2016/12/14(水) - 09:37
独自のサドルフィッティングシステム「スパインコンセプト」を提唱しているフィジーク。最適なサドルを導き出すこのシステムが今年「スパインコンセプトEVO」として進化した。新システムに基づきリリースされたブランド初のビブショーツと合わせて紹介しよう。
サドル幅を選べるようになった「スパインコンセプトEVO」
スポーツバイクを楽しむ者なら、誰しもがライド中のお尻の痛みに悩まされてきたことだろう。自分のお尻に合ったサドルを求めいくつものサドルを試す、いわゆる「サドル沼」に陥ったユーザーも数多くいることと思う。そんな悩みを解消するべく、ライダーに最適なサドルを選び出すフィッティングシステムがフィジークのスパインコンセプトだ。
イタリアのパドヴァ大学運動科学研究グループとの基礎研究で得られたデータを元に、身体の柔軟性=骨盤の回転自由度を3つに分類して、それぞれのタイプに適したサドルを選びやすいよう明確化するスパインコンセプト。

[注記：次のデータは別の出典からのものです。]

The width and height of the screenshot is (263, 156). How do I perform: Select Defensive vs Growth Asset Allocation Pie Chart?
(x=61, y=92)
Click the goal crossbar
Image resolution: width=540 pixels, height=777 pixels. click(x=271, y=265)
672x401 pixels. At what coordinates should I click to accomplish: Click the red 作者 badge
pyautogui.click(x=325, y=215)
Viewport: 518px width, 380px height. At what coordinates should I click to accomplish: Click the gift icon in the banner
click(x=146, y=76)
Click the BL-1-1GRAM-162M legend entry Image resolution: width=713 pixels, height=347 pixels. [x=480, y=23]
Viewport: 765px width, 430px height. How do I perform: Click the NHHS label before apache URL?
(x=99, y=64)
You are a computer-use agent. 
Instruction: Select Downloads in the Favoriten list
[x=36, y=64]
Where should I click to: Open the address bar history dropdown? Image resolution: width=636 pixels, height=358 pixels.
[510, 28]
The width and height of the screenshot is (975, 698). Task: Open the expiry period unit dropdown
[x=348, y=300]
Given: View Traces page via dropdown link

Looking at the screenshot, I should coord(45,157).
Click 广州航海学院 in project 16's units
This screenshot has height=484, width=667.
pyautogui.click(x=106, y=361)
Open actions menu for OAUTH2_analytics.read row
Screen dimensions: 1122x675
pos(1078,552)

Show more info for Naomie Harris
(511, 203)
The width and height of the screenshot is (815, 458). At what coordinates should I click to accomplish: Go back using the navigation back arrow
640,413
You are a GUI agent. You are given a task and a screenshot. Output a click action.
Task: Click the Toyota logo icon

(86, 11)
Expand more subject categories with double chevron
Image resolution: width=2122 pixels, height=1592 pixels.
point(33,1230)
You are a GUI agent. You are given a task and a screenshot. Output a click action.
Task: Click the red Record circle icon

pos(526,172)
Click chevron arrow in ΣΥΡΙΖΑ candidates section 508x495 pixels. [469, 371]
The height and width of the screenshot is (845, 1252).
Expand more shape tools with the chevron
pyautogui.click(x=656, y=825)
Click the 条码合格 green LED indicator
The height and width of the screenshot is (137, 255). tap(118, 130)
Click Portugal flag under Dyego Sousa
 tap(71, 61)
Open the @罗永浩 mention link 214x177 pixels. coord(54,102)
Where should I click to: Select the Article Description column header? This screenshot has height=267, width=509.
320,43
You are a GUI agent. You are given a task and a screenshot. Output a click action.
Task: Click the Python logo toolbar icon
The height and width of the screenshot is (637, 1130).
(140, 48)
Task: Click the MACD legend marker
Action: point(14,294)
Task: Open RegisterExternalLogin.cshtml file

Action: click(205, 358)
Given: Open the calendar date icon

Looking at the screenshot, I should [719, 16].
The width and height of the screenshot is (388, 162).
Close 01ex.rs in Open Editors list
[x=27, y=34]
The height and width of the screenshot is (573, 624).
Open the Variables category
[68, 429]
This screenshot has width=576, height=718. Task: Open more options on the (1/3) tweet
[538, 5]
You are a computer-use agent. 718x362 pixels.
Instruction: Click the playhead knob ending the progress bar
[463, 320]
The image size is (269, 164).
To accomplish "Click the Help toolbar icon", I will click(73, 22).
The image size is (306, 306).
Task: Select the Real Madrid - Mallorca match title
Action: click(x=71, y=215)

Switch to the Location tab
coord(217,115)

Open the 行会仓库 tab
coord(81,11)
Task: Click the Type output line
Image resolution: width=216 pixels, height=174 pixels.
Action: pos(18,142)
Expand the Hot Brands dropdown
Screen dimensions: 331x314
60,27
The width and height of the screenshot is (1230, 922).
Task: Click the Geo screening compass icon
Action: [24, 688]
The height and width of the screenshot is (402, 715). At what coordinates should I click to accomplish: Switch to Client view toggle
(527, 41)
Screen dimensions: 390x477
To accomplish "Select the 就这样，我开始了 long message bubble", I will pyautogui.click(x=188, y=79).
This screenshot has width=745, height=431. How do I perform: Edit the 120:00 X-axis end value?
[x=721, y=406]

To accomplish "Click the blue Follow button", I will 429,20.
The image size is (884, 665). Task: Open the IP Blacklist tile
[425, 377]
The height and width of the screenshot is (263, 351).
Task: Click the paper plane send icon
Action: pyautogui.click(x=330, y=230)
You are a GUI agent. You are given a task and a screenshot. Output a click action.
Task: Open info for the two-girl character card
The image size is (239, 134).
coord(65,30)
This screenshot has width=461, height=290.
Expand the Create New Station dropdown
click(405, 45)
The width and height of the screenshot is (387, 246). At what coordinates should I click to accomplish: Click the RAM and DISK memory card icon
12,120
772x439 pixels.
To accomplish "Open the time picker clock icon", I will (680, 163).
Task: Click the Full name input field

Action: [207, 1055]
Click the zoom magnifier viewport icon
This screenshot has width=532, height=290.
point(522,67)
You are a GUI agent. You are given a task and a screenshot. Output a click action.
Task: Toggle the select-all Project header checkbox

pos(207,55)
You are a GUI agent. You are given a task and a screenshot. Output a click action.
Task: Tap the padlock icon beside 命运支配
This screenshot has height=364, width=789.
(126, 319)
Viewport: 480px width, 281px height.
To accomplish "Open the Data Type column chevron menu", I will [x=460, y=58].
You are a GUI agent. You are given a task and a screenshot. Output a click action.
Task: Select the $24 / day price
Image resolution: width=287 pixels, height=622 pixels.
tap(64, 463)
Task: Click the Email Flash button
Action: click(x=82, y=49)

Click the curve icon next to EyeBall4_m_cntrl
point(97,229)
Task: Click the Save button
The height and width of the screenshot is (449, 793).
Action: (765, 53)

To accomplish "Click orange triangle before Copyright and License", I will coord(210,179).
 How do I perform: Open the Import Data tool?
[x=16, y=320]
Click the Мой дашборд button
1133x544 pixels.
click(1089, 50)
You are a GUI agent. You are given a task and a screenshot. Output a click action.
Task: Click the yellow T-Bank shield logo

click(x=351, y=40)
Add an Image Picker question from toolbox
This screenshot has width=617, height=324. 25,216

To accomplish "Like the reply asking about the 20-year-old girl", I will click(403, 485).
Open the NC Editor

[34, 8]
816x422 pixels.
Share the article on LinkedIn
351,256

「柔軟性の違いに応じ、最適なサドルを選ぶ」というこのシステムは2008年の発表以来、測定ツールの改良やサドルラインアップの拡充を経て、サドル選びの指標として、プロやホビーライダーの間に浸透してきた。
前屈時にどこまで上半身が深く曲がるかによって骨盤の角度を判定し、その柔軟性が高い順に「スネーク」「カメレオン」「ブル」という3種類の動物に例えたカテゴリーに分類。それに基づきフィジークがラインアップする形状の異なる3つのサドル、アリオネ・アンタレス・アリアンテから最適なものを選び出すのが従来のスパインコンセプトだった。
今回発表されたスパインコンセプトEVOでは、サドル種類に加え、それぞれで幅の異なるレギュラーとラージの2種類が追加され、よりマッチするサドルを導き出せるようになった。コロラド大学統合生理学研究室のロジャー・クラム准教授と共同研究した理論に基づき、ライダーの体重と普段のライドの平均速度から、独自の計算式によりサドルにかかる荷重を算出。それによりベストなサドルサイズを導き出していく。
自分の体重と平均速度をパワーマトリクス・チャートに照らし合わせることでサドル幅がレギュラーなのかラージなのかを判別することができる。体重が重い人や、巡航速度が緩めな人ほどサドル荷重は大きく、ラージに区分される傾向にあり、また、同じ体重・柔軟性のライダーでも、出力の違いによってサドル幅が違ってくることもある。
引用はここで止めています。